> [Records supplied]
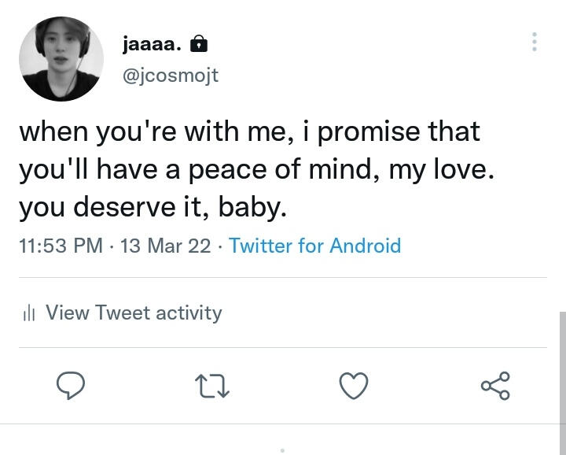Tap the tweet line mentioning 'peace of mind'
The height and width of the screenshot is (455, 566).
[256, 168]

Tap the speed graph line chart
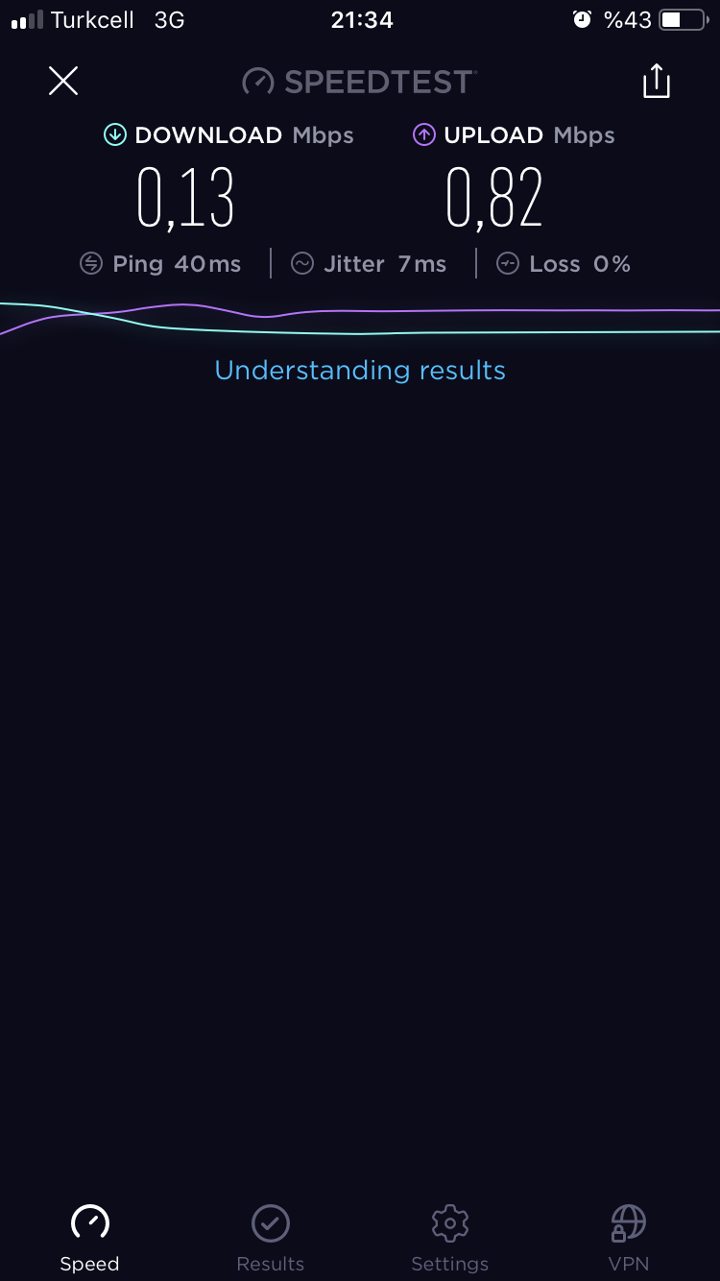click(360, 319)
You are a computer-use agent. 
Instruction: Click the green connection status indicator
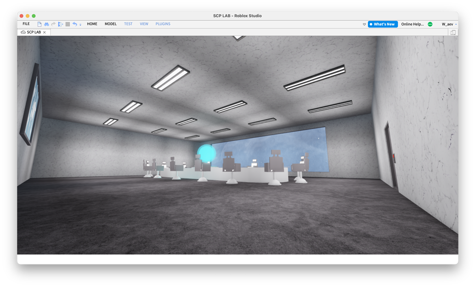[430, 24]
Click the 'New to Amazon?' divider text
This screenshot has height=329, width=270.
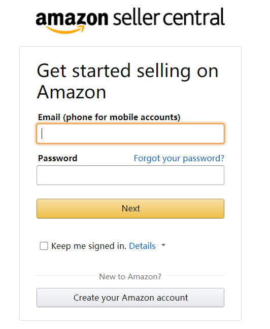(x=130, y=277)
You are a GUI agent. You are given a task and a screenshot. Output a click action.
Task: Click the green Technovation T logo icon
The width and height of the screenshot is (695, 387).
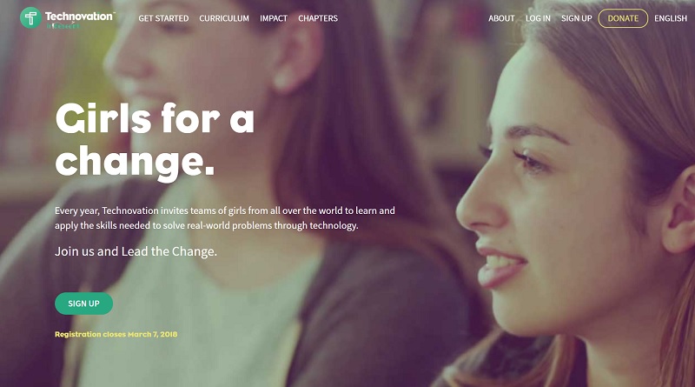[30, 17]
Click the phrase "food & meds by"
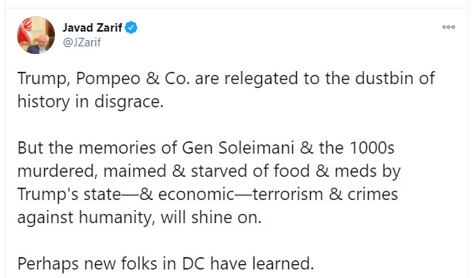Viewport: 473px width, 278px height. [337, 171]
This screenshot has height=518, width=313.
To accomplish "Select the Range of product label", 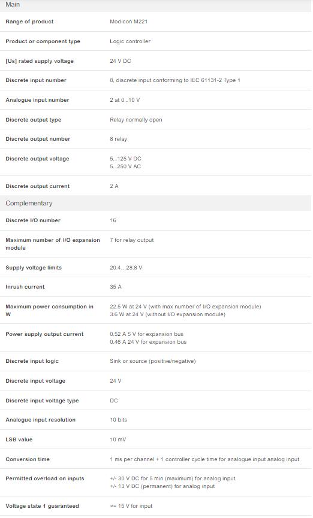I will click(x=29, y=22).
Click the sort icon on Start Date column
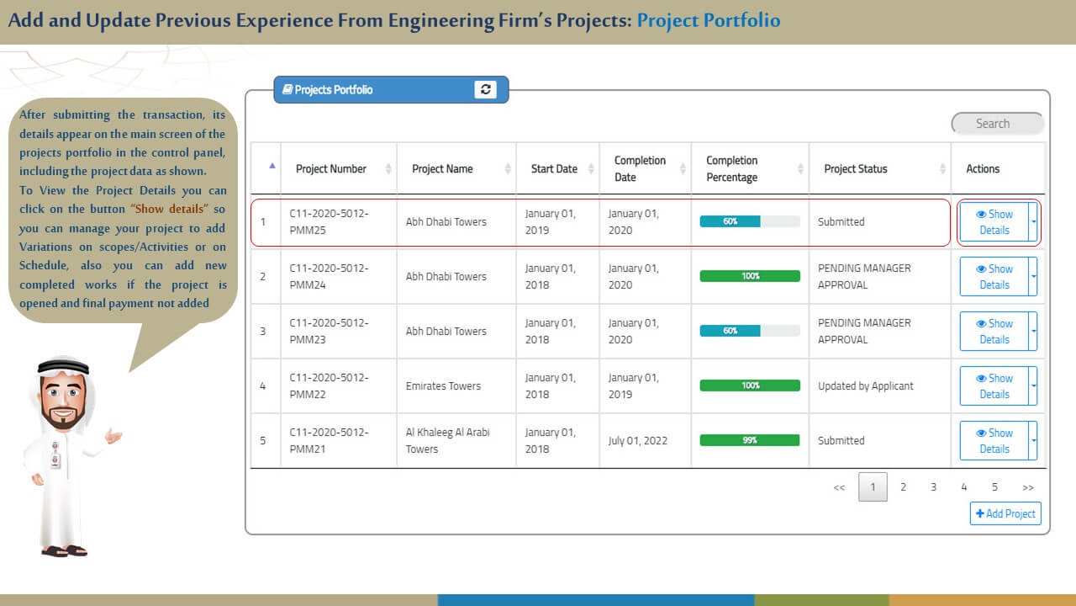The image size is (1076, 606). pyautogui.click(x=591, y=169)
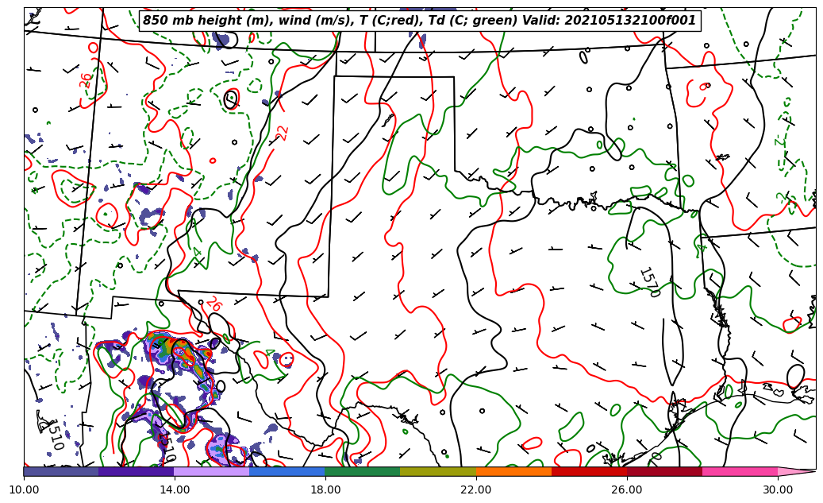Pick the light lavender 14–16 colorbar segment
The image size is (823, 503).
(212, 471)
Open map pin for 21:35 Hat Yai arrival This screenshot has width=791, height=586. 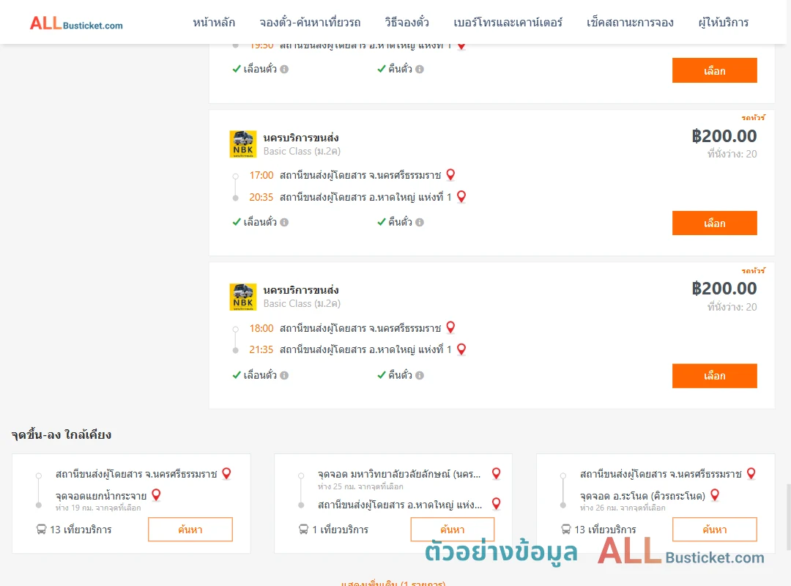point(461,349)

> [Problem] For this exercise, work out how many lines in the material include "agent", and give only the number.

> [Exercise answer] 2